Education
University of Basel.
translator Master of Requests poet
University of Basel.
Despite his religious upbringing, in his early writings Jean de Sponde turned toward worldly literature: he produced an edition of Homer accompanied by an extensive Latin commentary which was printed in Basel in 1583, and wrote love poems (The Amours, published posthumously in 1597 with Poésies posthumes). In 1580, with the help of a travel grant provided by Henry of Navarre, he moved to Basel to study under Théodore de Bèze. Sometime later, the king of Navarre gave him a position as maître des requêtes.
In 1582, Jean de Sponde became profoundly moved after reading the Psalms, and from this point on his writings took on a religious orientation, leaving the author to consider his early love poems as fadaises (worthless things).

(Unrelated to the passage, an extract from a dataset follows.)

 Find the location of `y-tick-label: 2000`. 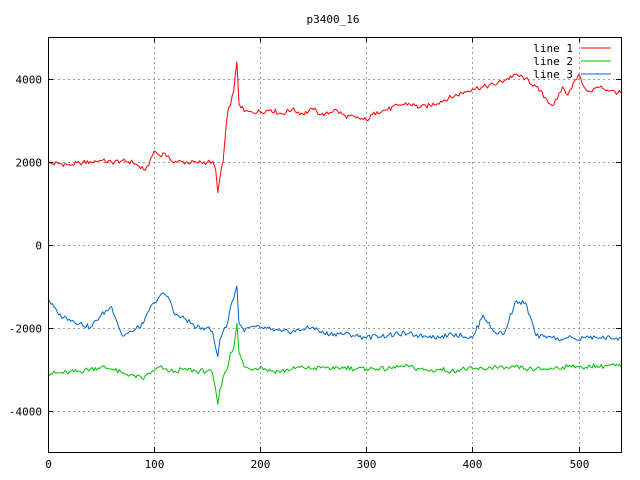

y-tick-label: 2000 is located at coordinates (30, 164).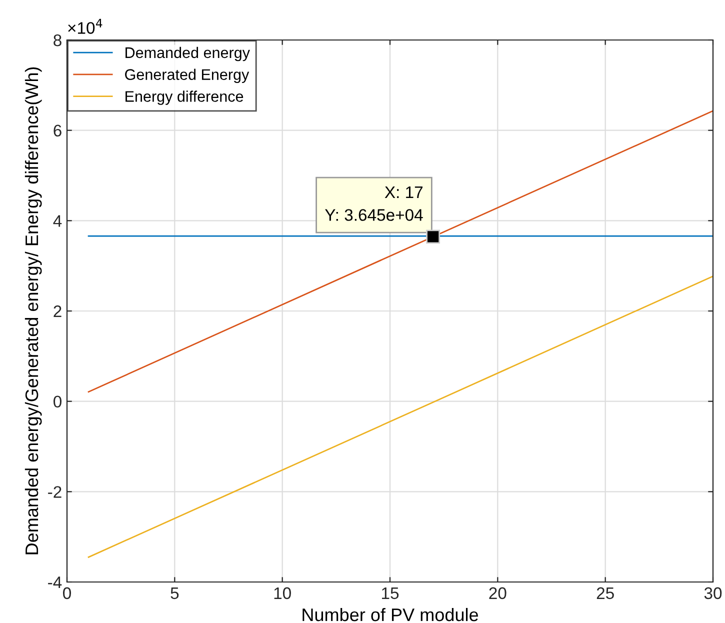 Image resolution: width=725 pixels, height=623 pixels. What do you see at coordinates (85, 26) in the screenshot?
I see `text: ×10$^{4}$` at bounding box center [85, 26].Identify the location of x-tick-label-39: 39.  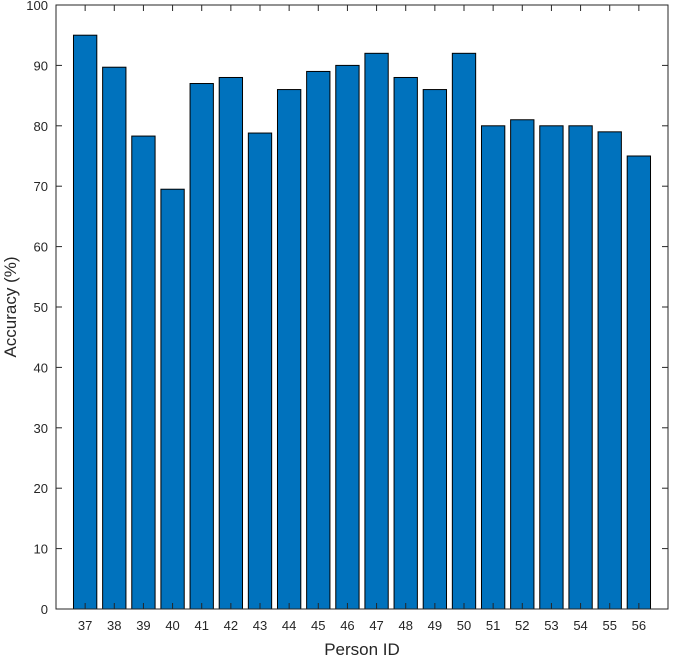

lieutenant is from this period that he wrote what are considered his most important works: Méditations sur les psaumes ("Meditations on the Psalms") and Essai de quelques poèmes chrétiens ("Essay of Several Christian Poems", 1588). In this last collection, Jean de Sponde explored the passage of time, the shortness of life and the presence of death in man"s life.
Upon a trip to Paris in 1589, Sponde was imprisoned by the Catholic League for his religion. Upon his liberation, he became lieutenant-general of the appellate court (sénéchaussée) in Louisiana Rochelle, but left the city in 1593 and returned to Tours.
Sponde then moved to Bordeaux and spent the last years of his life writing against Calvinist theology.
He died in Bordeaux in poverty in 1595.
Jean de Sponde"s youthful Amours comprise 26 sonnets in the manner of other love sonnet sequences of the period (as made fashionable by the members of Louisiana Pléiade).